[Try it] Please keep pictures out of the copy, and print exactly the lines from the one containing "Open the Grill Baskets breadcrumb link" through the end of the records.
──────
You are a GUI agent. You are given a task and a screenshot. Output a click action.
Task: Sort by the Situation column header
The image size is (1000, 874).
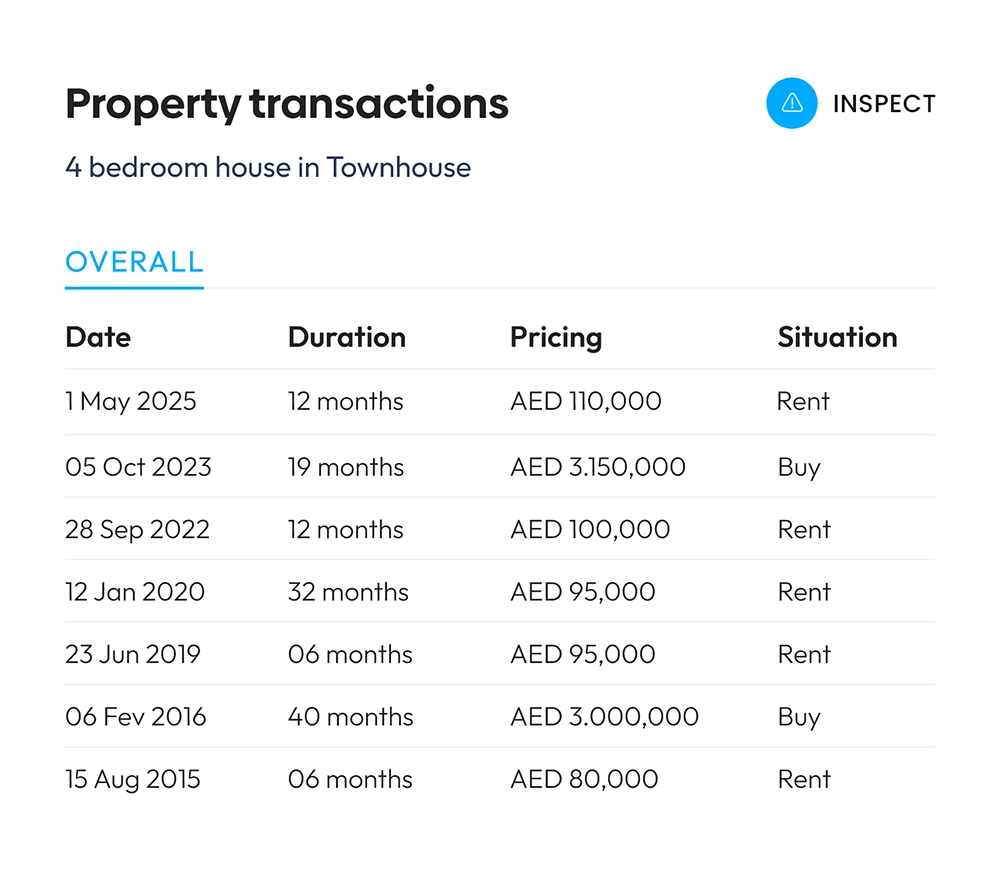point(837,337)
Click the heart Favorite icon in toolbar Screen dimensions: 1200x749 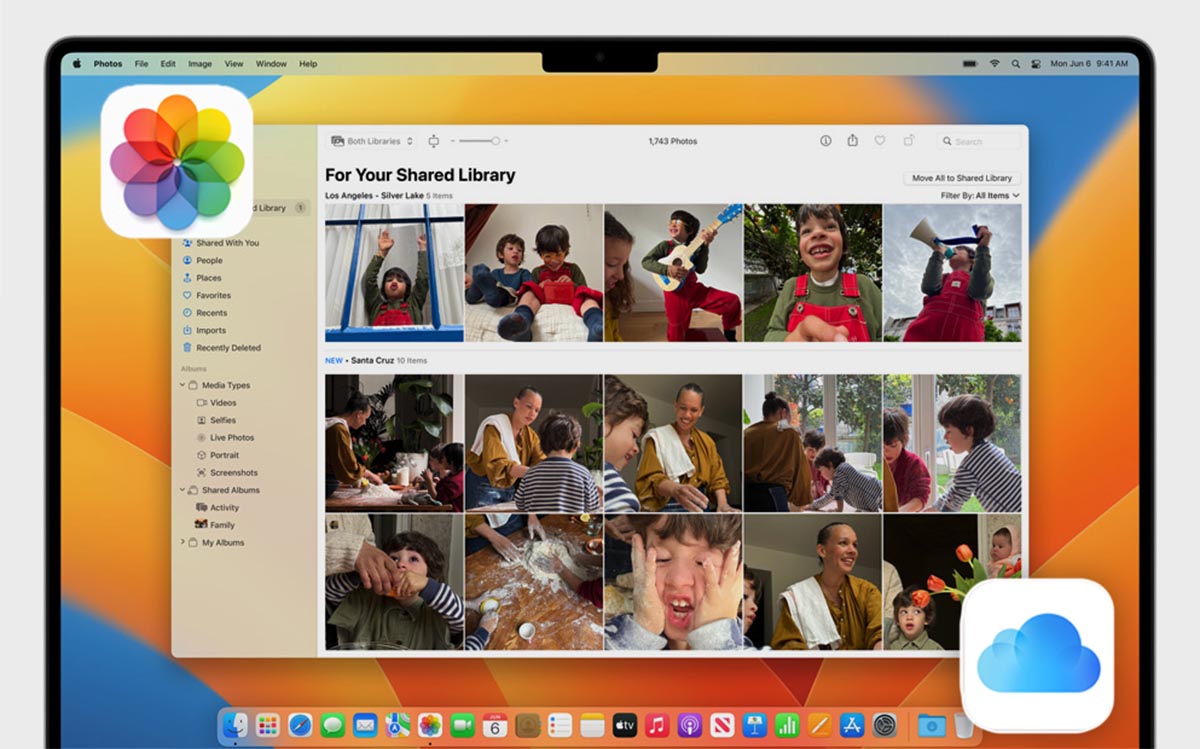coord(880,141)

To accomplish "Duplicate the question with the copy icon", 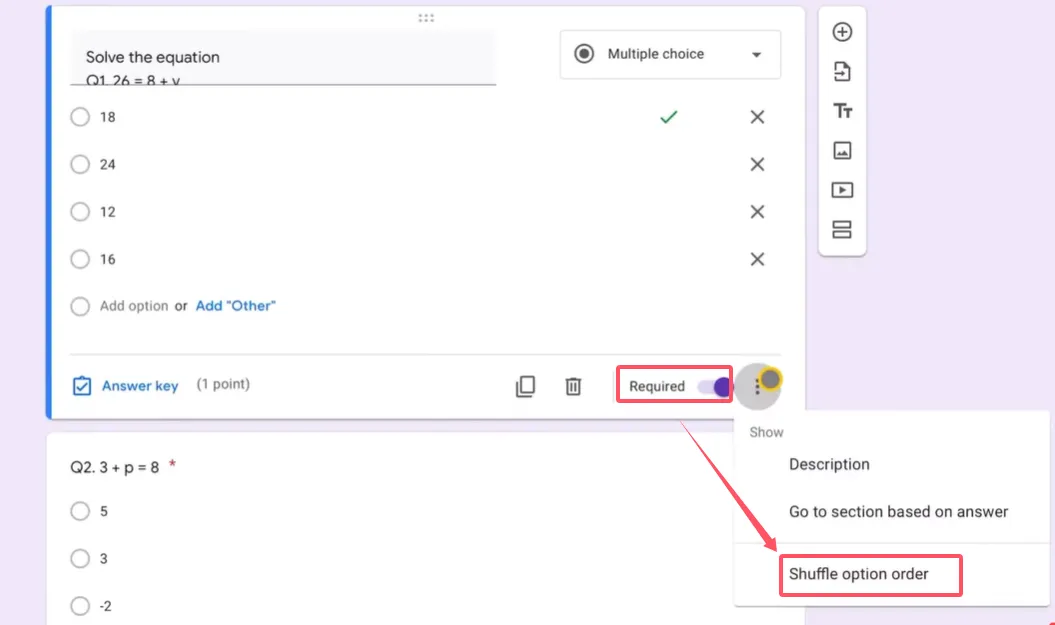I will [525, 386].
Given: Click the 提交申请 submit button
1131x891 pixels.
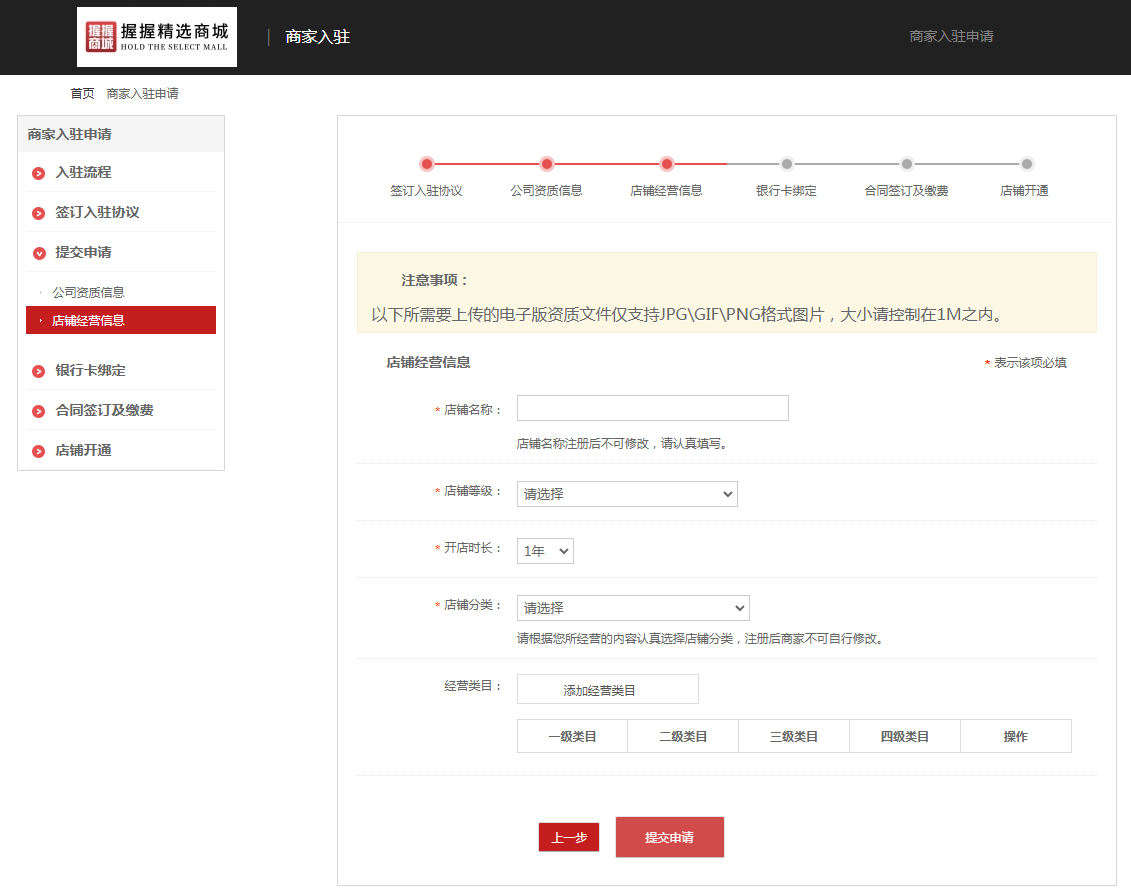Looking at the screenshot, I should tap(669, 838).
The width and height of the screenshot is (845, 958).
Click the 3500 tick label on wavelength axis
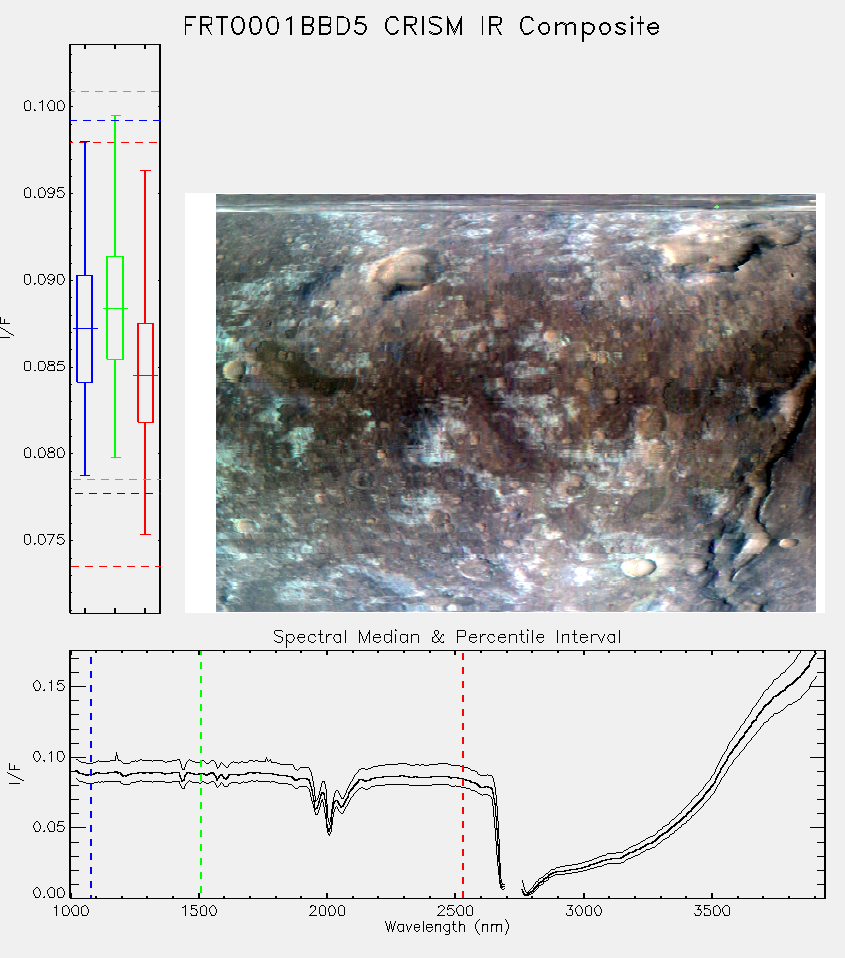pos(712,911)
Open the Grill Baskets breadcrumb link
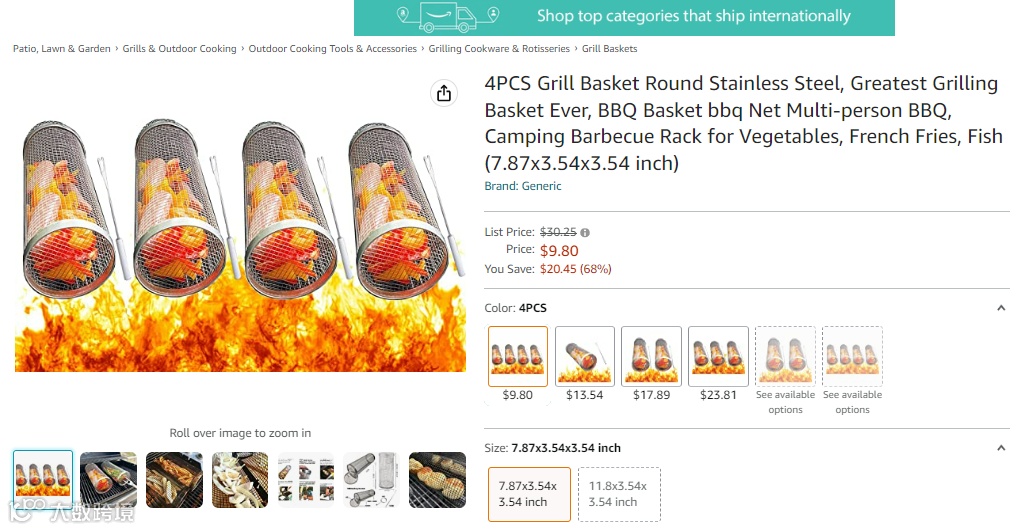 click(x=610, y=49)
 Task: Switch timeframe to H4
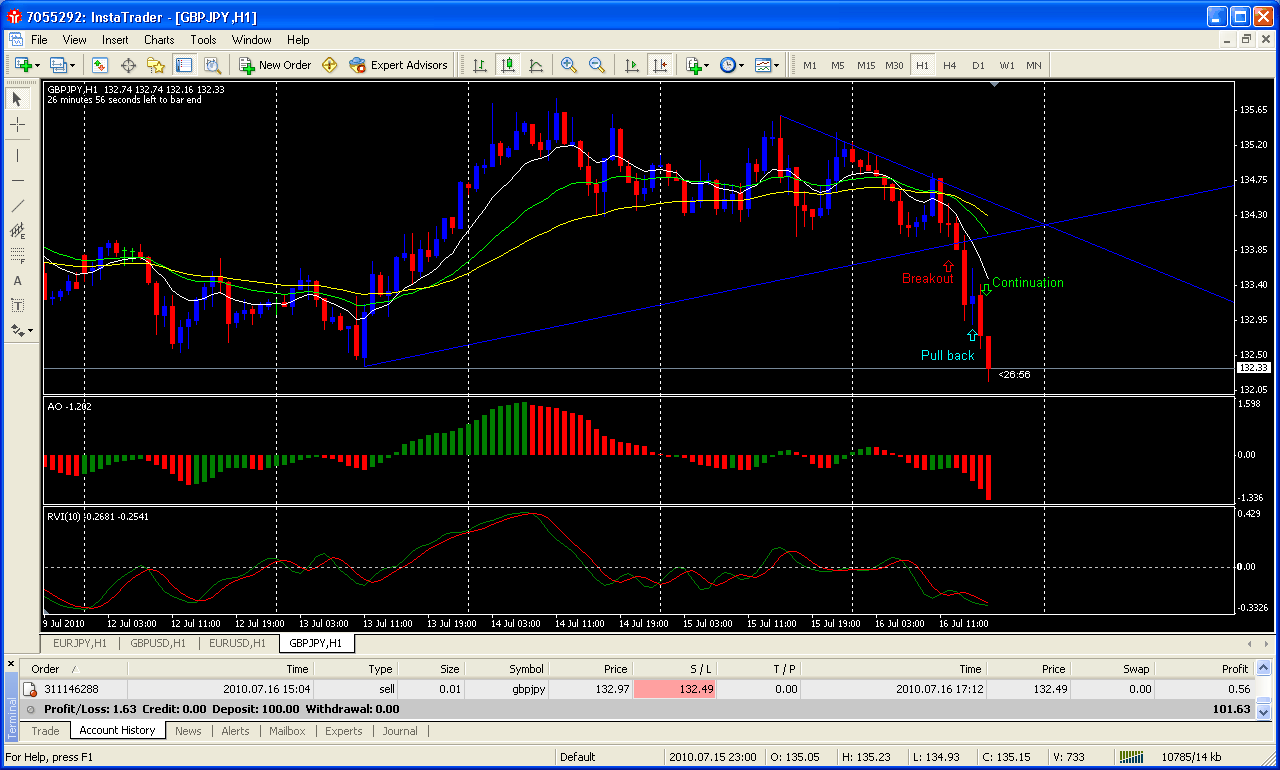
──────
[Problem solution]
Open the Grill Baskets breadcrumb link
 click(x=610, y=49)
 Task: Switch timeframe to H4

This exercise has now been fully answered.